The MSCI Asia Pacific Index fell 11 percent from this year’s high on Feb. 29 through yesterday as Europe’s debt crisis weighed on growth and corporate earnings. Shares in the measure are valued at 11.7 times estimated earnings on average, compared with 12.8 times for the Standard & Poor’s 500 Index and 10.6 times for the Stoxx Europe 600 Index.
China’s Shanghai Composite Index was little changed, while Hong Kong’s Hang Seng Index advanced 0.4 percent. Singapore’s Straits Times Index increased 0.8 percent even after a report showed the city state’s economy contracted last quarter.
Japan’s Nikkei 225 Stock Average advanced 0.1 percent, while Australia’s S&P/ASX 200 Index increased 0.4 percent. South Korea’s Kospi Index rose 1.5 percent.
Futures on the S&P 500 rose 0.3 percent today. The equity gauge fell 0.5 percent in New York yesterday, dropping for a sixth day, the longest losing streak since May 18, on concern the global slowdown will affect earnings.
South Korea’s economy will expand 3 percent this year, the central bank said today in a statement, down from a projection of 3.5 percent growth made in April and 3.7 percent in December.
Singapore’s gross domestic product shrank an annualized 1.1 percent in the three months through June from the previous quarter, the Trade Ministry said today. The average estimate of 14 analysts surveyed by Bloomberg News survey had been for a 0.6 percent expansion.

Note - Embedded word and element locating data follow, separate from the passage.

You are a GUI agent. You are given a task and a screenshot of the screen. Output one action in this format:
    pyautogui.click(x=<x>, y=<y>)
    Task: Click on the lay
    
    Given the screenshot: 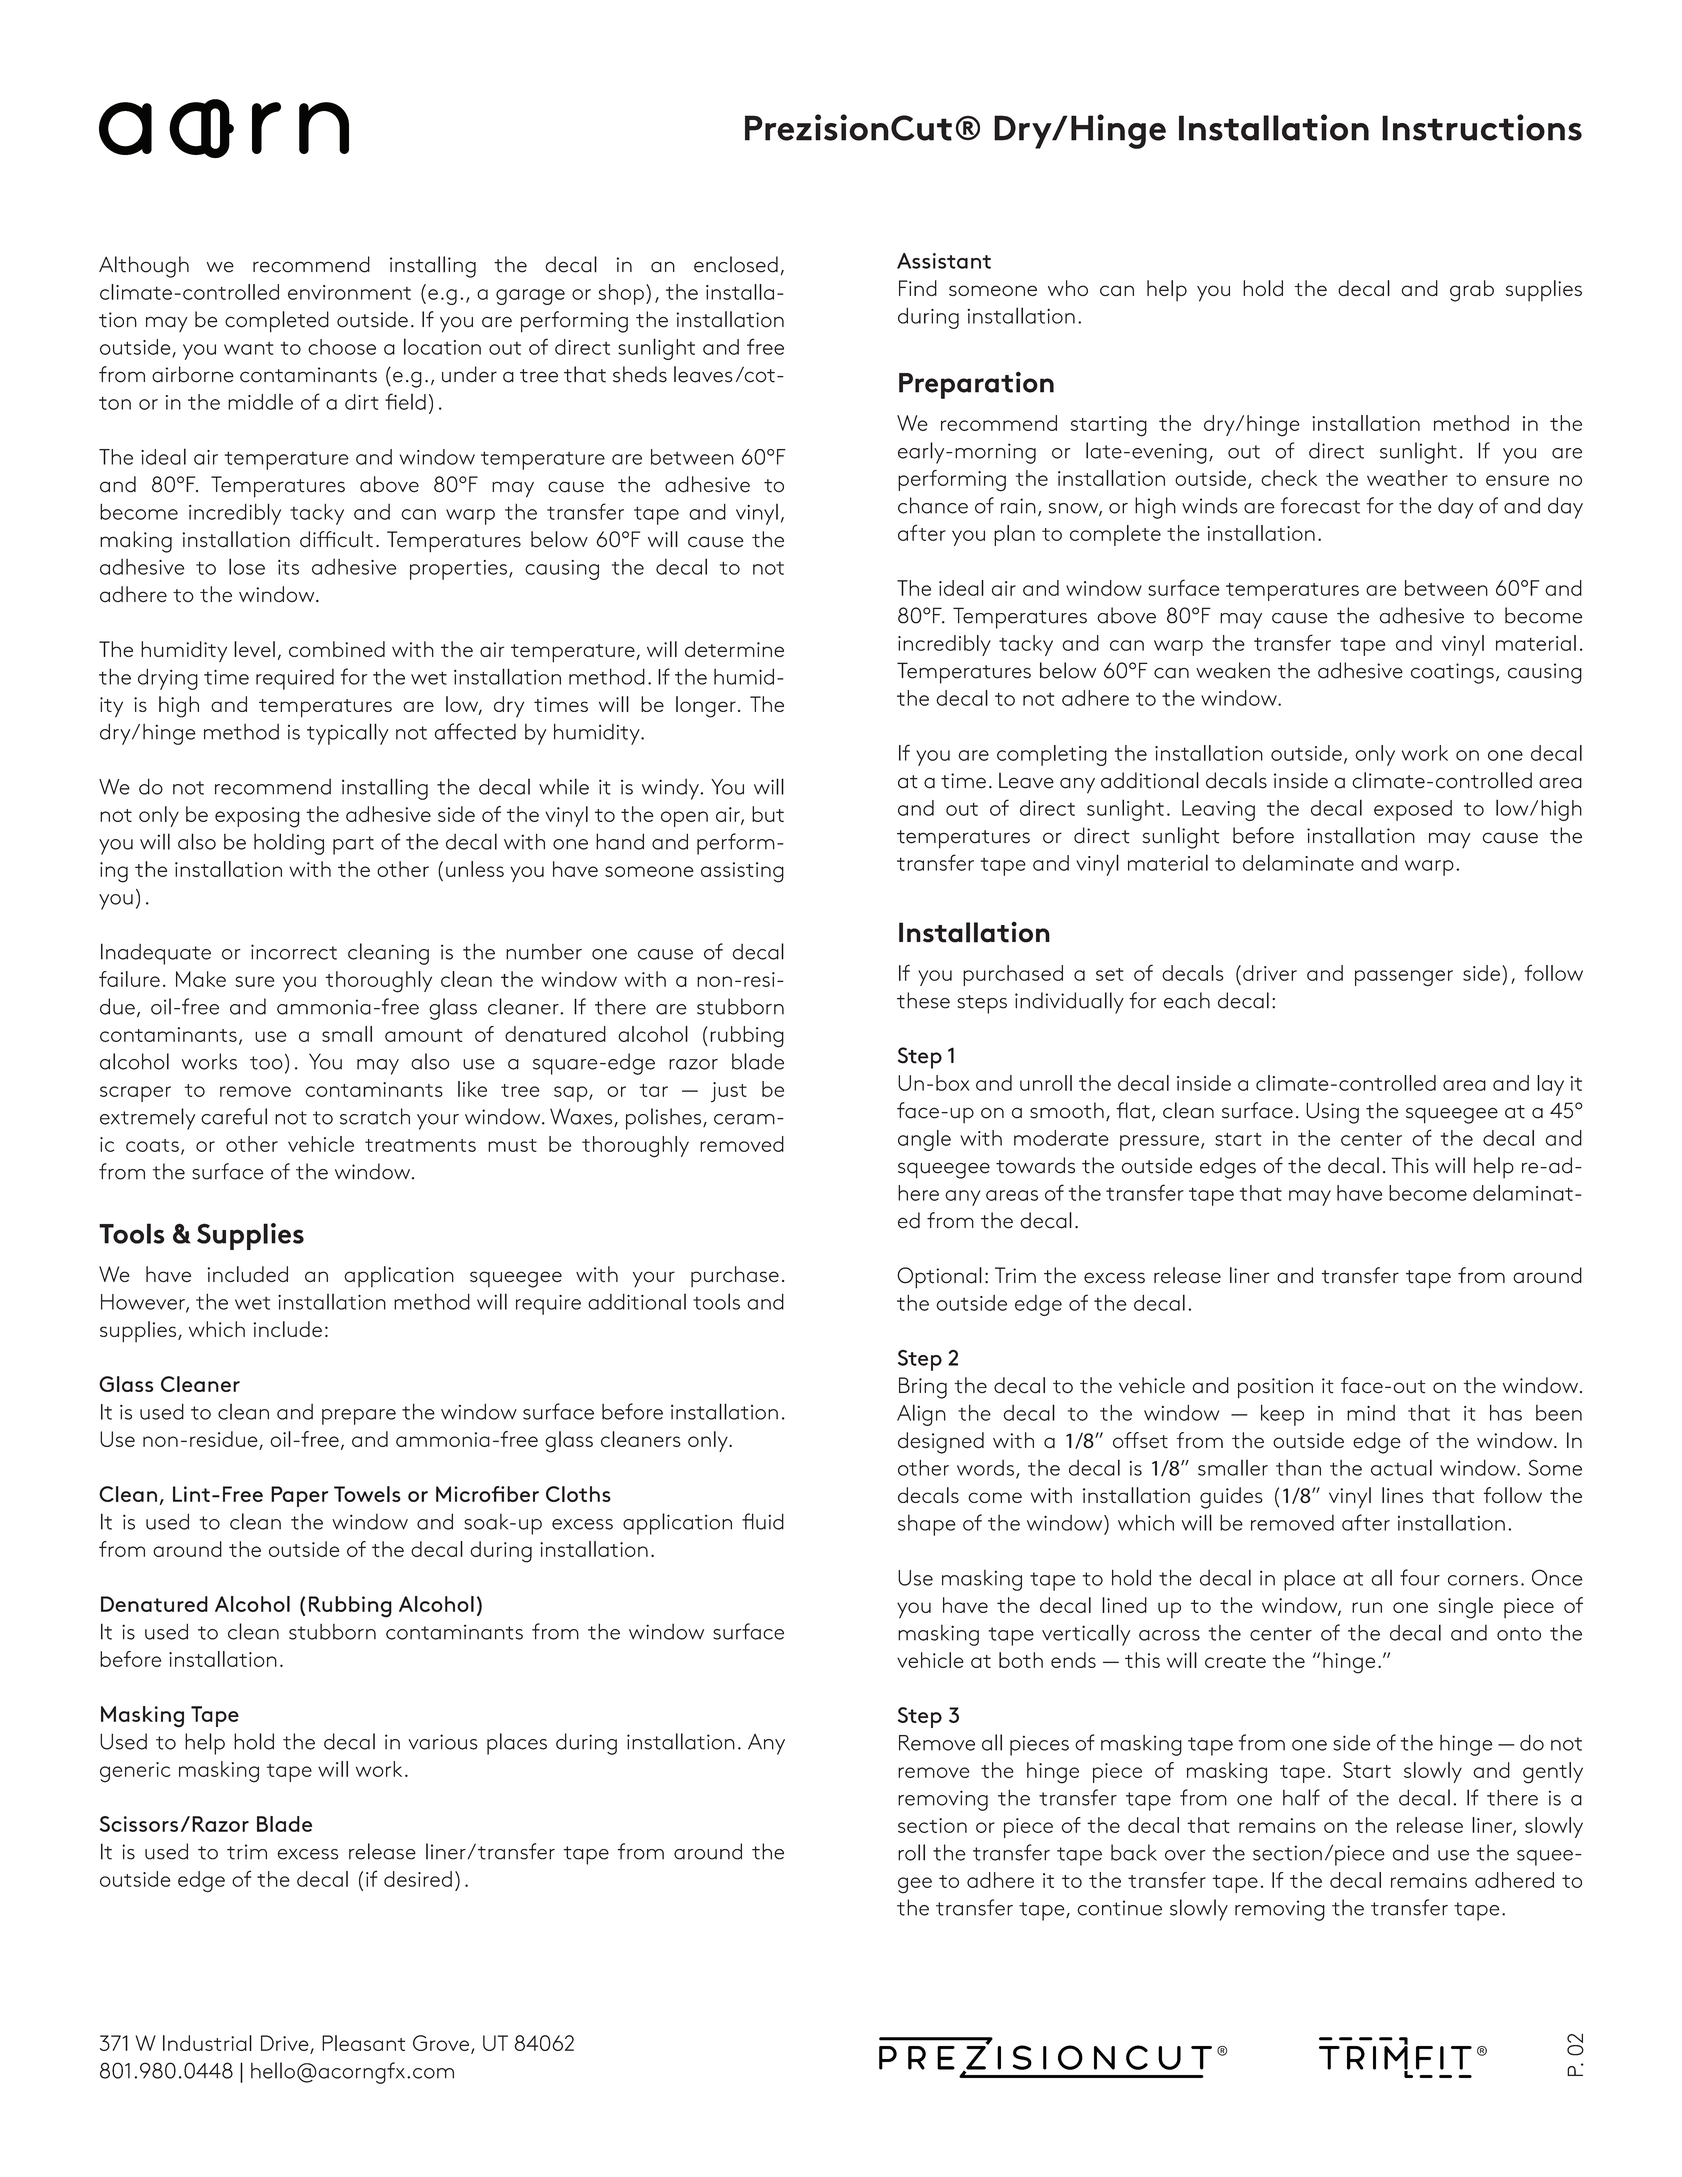 What is the action you would take?
    pyautogui.click(x=1550, y=1085)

Hyundai Motor rose 3.4 percent to 226,000 won in Seoul. Its union, which ended discussions with management June 28, has agreed to resume negotiations, according to the union spokesman, and the company. That helped raise optimism carmaker will avert prolonged work stoppages that would damage earnings.

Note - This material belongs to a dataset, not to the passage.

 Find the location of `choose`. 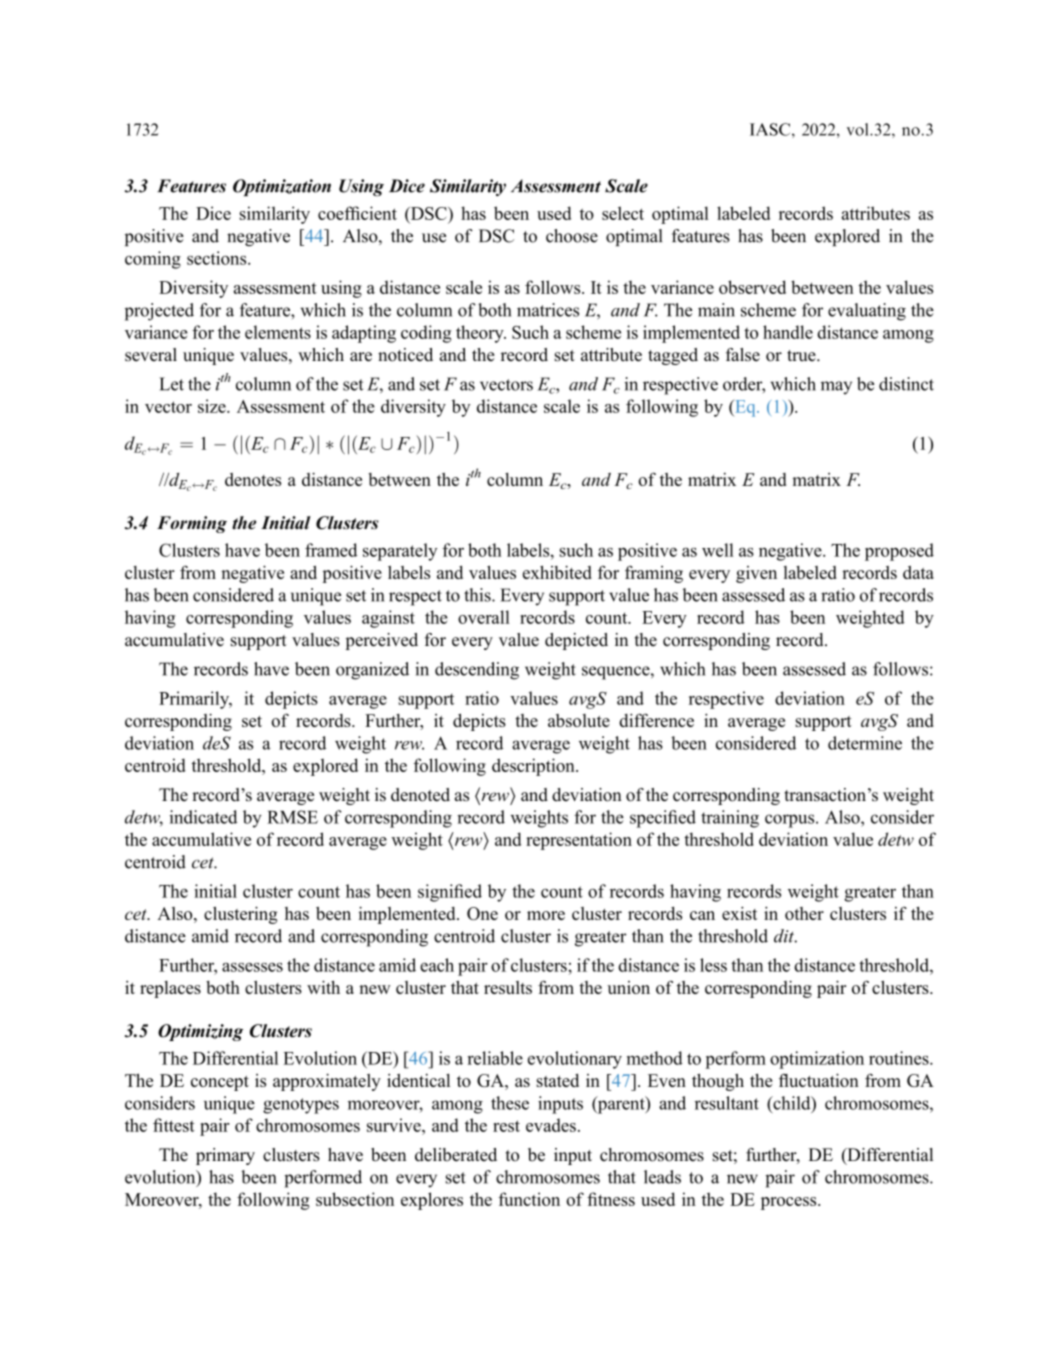

choose is located at coordinates (572, 236).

Sun Hung Kai Properties Ltd., whose chairmen were arrested in March in connection to a graft investigation, was suspended from trading in Hong Kong. Thomas and Raymond Kwok, along with the city’s former No.2 government official, were charged with bribery and public misconduct by the city’s anti-graft agency.
Belle International climbed 4 percent to HK$13.62 after saying its footwear business’s same-store sales growth rose 11 percent in the second quarter, while its sportswear revenue increased 5 percent.
China Southern Airlines Co., the nation’s leading carrier by passengers, surged 8.4 percent to HK$3.74. AviChina Industry & Technology Co., an aviation tools maker, soared 10 percent to HK$2.71.
China will increase investments in the nation’s aviation industry and ease some taxes, the State Council said yesterday in a statement on its website.
Dentsu declined 7 percent to 2,145 yen in Tokyo, the biggest decline since March 2011. The company’s shares fell after agreeing to buy Aegis Group for 3.16 billion-pound ($4.9 billion), the biggest transaction in the advertising agency’s 111-year history.